Are they high compared to last year’s rates: definitely! But if you want to wait around for 3% to hit again, you might be waiting for several decades. Or forever.

It can be tough to give up on the dream of a 3% rate, especially when so many people you know may have received such a rate just a year ago. 

However, by historical standards an incredibly low rate was an anomaly - and ultimately it led to skyrocketing home prices. Once buyers were able to buy more… they did! And now the buyers with low rates are reluctant to sell their homes and give up their low monthly payments, further limiting housing inventory and making it difficult for prices to come down.

30-year fixed mortgage rate since 1975, via FRED

What happens when mortgage rates are high? 

Homebuyers dislike rising mortgage rates because it means an increase in monthly payments. A single percentage point can mean an extra $100 a month, purely in interest. However, there's a good chance you don't need to deal with the high rate for the lifetime of your loan. Here's why.

Diamonds are forever, rates are not

You might not love the rate you receive, but you aren’t necessarily stuck with that rate forever. 

In other words: date the rate, but marry the house. How does this work?

If the interest rate drops in the future, you’ll have the option to refinance. This means you replace your current loan with a new one. When that happens, not only will you receive a different interest rate - you can also opt for a different loan term. If you’ve already paid off a few years of your mortgage, refinancing to a 15-year mortgage could shave thousands of dollars of interest off the lifetime of your loan - and your monthly payment might not change by much. 

On average, refinancing costs around $4,000. If you think there's a chance the rate could drop far enough to make a difference, you can try asking for $4,000 in seller assist at the closing table - meaning that the seller credits you that money at closing - then use that to refi a new loan if the rate drops. And if the rate doesn't drop? You're no worse off for having gotten in early and started the journey of building equity!

Since there’s no guarantee that rates will ever drop, your financial plan should not be reliant on that happening. Luckily, your lender isn’t going to approve you for a loan you can’t afford (this protects them - but it also protects you). So even if the current rate is hard to swallow, you should be able to budget and make it work.

"It's important to stick to your budget - you should never be house poor," advises Jack Mager, a Baltimore-based Houwzer Realtor. "Your payment should not be a burden. So start with a cheaper house, buy a town home. Have a payment you can afford. A year, two years down the road refi at a lower rate."

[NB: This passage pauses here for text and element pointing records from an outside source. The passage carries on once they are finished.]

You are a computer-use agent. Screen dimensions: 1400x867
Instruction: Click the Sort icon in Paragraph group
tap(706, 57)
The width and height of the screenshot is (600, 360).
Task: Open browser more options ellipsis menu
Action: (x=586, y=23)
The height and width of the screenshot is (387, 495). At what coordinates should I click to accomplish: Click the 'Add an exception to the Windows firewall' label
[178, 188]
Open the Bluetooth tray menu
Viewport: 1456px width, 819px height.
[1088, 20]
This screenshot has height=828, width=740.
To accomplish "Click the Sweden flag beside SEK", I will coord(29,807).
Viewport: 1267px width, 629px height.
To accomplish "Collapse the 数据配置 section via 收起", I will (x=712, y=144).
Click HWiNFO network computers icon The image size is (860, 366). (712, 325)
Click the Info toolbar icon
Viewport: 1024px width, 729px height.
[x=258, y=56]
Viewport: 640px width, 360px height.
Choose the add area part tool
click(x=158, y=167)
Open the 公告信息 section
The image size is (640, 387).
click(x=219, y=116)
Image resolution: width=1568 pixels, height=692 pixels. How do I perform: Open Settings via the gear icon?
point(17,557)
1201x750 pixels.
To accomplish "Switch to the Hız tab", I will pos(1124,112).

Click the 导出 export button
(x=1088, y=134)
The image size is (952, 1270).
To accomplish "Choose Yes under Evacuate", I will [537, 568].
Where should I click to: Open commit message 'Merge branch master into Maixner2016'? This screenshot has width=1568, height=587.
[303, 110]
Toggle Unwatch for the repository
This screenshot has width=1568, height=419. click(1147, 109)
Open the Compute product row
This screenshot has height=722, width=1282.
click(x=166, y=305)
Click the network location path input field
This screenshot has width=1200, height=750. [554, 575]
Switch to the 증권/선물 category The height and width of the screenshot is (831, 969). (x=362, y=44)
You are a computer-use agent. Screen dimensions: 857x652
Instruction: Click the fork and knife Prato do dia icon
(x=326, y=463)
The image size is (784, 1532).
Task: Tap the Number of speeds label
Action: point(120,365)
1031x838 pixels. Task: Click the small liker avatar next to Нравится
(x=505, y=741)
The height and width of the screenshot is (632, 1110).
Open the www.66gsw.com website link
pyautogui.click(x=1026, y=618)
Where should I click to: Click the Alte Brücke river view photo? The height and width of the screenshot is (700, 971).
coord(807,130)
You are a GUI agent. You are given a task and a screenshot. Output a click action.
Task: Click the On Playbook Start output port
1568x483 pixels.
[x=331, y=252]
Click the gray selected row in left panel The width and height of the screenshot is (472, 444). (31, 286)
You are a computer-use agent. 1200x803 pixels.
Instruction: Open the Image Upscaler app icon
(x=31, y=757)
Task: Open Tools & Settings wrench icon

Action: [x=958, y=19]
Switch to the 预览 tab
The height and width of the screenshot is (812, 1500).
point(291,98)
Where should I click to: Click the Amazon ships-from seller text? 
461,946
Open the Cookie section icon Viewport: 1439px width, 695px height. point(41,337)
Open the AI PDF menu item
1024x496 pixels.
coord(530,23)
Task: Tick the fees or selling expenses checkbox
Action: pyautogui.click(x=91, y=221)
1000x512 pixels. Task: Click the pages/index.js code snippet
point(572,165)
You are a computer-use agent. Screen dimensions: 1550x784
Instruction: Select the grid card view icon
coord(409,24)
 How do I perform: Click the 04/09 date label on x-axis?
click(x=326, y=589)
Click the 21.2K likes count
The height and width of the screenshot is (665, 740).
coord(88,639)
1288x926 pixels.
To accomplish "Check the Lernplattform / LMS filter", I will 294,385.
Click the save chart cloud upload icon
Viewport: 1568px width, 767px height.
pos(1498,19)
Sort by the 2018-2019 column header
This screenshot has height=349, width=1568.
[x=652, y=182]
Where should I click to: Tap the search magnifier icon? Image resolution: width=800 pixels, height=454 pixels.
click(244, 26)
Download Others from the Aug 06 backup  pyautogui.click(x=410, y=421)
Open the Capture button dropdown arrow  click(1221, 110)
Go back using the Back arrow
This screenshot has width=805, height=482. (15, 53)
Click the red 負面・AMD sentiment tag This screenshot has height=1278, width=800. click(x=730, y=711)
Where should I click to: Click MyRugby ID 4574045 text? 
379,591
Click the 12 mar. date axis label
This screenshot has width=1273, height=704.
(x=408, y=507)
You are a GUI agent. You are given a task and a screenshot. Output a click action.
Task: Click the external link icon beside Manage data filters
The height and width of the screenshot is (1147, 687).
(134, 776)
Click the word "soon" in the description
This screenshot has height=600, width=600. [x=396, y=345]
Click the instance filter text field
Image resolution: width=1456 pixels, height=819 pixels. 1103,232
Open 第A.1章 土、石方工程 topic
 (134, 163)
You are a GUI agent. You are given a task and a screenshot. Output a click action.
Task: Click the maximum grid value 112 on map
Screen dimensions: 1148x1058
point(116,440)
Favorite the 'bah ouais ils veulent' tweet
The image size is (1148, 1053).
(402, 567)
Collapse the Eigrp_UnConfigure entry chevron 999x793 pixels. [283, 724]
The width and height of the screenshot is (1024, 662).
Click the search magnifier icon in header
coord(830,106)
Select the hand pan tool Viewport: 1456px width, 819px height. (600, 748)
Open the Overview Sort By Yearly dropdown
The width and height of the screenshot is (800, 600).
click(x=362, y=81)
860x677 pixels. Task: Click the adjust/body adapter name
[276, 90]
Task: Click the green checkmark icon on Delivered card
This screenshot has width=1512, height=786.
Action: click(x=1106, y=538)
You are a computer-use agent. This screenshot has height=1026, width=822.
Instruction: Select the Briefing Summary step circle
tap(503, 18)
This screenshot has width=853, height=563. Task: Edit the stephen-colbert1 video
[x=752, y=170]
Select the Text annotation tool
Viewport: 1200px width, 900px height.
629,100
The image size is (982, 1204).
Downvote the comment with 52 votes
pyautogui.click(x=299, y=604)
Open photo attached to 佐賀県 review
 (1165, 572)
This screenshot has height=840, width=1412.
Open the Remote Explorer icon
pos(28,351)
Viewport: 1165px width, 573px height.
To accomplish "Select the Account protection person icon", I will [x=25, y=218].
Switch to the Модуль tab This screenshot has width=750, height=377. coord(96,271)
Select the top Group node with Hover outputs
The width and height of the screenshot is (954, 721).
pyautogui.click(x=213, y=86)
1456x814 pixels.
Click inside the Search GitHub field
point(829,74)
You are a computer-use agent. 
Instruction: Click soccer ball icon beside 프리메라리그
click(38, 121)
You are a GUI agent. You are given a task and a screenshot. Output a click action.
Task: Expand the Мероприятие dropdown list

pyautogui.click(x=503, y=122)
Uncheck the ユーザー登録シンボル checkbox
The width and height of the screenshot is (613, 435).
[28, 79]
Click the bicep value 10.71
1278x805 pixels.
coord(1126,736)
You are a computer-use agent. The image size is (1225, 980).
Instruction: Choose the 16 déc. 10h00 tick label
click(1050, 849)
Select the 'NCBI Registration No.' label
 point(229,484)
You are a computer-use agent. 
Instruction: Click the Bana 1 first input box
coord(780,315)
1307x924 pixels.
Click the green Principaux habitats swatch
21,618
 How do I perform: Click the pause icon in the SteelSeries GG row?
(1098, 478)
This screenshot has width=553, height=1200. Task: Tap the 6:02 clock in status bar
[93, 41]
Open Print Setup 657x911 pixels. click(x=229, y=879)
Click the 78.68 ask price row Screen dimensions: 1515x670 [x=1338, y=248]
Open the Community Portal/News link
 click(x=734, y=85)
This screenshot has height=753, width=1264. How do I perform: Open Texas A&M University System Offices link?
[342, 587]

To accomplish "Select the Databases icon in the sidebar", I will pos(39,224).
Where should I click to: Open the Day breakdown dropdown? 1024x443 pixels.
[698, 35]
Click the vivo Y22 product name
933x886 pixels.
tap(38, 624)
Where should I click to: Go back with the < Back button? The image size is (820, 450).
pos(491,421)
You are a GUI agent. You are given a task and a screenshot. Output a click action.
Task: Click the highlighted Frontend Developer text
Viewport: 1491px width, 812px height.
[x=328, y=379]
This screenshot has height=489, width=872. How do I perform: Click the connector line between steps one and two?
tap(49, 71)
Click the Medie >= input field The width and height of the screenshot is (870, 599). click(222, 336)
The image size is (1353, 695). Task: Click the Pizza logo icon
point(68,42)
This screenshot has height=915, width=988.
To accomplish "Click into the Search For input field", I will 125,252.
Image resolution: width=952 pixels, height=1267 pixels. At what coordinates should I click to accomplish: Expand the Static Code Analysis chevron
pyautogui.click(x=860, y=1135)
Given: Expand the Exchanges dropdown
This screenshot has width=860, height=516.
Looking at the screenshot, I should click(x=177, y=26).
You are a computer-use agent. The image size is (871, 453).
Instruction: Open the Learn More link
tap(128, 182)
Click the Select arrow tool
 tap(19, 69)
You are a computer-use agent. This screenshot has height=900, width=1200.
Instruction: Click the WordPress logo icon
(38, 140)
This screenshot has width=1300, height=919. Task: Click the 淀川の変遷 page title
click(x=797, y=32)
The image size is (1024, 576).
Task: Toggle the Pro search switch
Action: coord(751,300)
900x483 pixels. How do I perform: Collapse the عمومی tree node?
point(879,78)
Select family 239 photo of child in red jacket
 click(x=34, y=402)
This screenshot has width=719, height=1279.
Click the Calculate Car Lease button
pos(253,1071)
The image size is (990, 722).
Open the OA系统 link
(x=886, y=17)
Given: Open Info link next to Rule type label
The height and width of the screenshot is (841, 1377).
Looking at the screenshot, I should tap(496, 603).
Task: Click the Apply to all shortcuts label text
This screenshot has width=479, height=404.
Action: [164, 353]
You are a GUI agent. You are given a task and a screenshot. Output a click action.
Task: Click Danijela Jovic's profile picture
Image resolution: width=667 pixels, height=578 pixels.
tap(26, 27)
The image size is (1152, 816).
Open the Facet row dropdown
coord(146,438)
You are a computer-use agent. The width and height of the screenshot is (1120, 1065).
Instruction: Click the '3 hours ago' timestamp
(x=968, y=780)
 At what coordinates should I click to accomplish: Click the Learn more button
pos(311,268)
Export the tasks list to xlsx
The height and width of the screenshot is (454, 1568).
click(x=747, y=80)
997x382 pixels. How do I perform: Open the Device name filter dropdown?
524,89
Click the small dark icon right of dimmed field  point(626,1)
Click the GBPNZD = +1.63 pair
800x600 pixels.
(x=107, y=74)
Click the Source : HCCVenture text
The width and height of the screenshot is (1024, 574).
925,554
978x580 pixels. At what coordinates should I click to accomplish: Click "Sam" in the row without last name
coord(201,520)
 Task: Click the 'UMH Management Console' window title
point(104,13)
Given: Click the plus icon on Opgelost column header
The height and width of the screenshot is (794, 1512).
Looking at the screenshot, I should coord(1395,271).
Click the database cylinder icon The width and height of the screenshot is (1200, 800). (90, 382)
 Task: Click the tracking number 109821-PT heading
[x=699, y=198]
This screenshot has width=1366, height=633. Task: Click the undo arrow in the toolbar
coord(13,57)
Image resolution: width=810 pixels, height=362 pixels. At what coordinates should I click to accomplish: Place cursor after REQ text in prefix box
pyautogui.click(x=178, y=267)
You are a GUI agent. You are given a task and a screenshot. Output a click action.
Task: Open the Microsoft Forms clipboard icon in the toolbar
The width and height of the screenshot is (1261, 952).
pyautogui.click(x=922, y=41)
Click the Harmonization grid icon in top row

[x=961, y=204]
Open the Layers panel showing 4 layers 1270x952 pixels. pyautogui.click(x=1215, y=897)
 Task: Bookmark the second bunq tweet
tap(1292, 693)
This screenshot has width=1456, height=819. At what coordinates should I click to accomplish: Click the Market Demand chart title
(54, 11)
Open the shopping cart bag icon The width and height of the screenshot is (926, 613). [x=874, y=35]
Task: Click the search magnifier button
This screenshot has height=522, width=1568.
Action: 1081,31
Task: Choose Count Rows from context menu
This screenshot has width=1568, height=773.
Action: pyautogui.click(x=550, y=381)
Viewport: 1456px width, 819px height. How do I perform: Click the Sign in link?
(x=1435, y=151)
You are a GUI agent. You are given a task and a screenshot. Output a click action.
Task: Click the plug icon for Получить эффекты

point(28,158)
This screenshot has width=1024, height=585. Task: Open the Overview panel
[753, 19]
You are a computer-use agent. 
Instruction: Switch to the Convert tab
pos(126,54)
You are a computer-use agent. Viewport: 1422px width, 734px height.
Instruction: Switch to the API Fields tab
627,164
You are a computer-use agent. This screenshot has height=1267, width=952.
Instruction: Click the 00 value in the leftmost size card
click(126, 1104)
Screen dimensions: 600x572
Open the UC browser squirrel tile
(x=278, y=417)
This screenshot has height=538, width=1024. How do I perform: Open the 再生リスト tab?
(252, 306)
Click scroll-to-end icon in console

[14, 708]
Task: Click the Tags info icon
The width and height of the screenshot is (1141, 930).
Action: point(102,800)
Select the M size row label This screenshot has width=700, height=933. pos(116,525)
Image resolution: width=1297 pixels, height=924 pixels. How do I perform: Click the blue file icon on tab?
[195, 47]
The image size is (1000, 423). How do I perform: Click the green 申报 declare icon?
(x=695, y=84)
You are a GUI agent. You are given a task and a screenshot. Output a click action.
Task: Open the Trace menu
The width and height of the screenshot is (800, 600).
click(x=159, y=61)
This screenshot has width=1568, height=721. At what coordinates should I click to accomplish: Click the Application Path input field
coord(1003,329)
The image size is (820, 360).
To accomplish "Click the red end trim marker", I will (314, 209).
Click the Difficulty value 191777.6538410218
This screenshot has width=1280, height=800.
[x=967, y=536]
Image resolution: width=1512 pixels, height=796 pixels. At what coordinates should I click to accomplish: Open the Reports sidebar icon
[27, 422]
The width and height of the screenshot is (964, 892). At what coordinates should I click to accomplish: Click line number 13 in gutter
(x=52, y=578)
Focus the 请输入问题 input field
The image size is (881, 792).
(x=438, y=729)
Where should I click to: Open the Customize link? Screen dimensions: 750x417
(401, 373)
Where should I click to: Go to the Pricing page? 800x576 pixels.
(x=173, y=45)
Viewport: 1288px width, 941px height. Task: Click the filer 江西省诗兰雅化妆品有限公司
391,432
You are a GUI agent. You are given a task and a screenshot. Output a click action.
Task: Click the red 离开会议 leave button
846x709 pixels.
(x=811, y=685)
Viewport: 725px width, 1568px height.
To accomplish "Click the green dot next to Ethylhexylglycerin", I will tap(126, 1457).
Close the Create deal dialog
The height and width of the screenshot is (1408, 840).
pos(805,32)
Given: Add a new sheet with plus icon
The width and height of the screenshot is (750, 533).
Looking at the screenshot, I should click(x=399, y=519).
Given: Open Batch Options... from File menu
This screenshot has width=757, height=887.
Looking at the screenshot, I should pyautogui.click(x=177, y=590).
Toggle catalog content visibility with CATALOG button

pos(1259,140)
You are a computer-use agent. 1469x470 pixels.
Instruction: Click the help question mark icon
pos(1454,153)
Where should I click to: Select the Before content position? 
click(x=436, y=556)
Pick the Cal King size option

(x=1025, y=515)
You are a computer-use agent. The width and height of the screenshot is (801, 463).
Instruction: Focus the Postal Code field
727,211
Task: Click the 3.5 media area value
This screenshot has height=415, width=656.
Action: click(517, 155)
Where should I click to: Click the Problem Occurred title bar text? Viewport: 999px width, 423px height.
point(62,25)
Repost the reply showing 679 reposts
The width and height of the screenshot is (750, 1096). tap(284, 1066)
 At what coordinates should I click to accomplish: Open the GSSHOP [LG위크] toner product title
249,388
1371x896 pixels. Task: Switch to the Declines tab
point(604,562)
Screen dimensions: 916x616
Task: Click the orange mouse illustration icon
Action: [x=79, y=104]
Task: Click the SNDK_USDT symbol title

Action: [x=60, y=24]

Keep in mind that there are other ways of lowering your rate, too. If you know for sure that you won’t stay in your home for the full 30-year term, you might want to consider an ARM (adjustable rate mortgage). ARMs today come with a fixed interest rate for the first several years. A 7/1 ARM, for example, will give you seven years of a fixed rate - and it’ll be lower than than the average 30 year fixed rate, usually by at least .5 or more. If you sell before year 7 hits, you never have to worry about the rate adjustment.

Want to know more about your mortgage options?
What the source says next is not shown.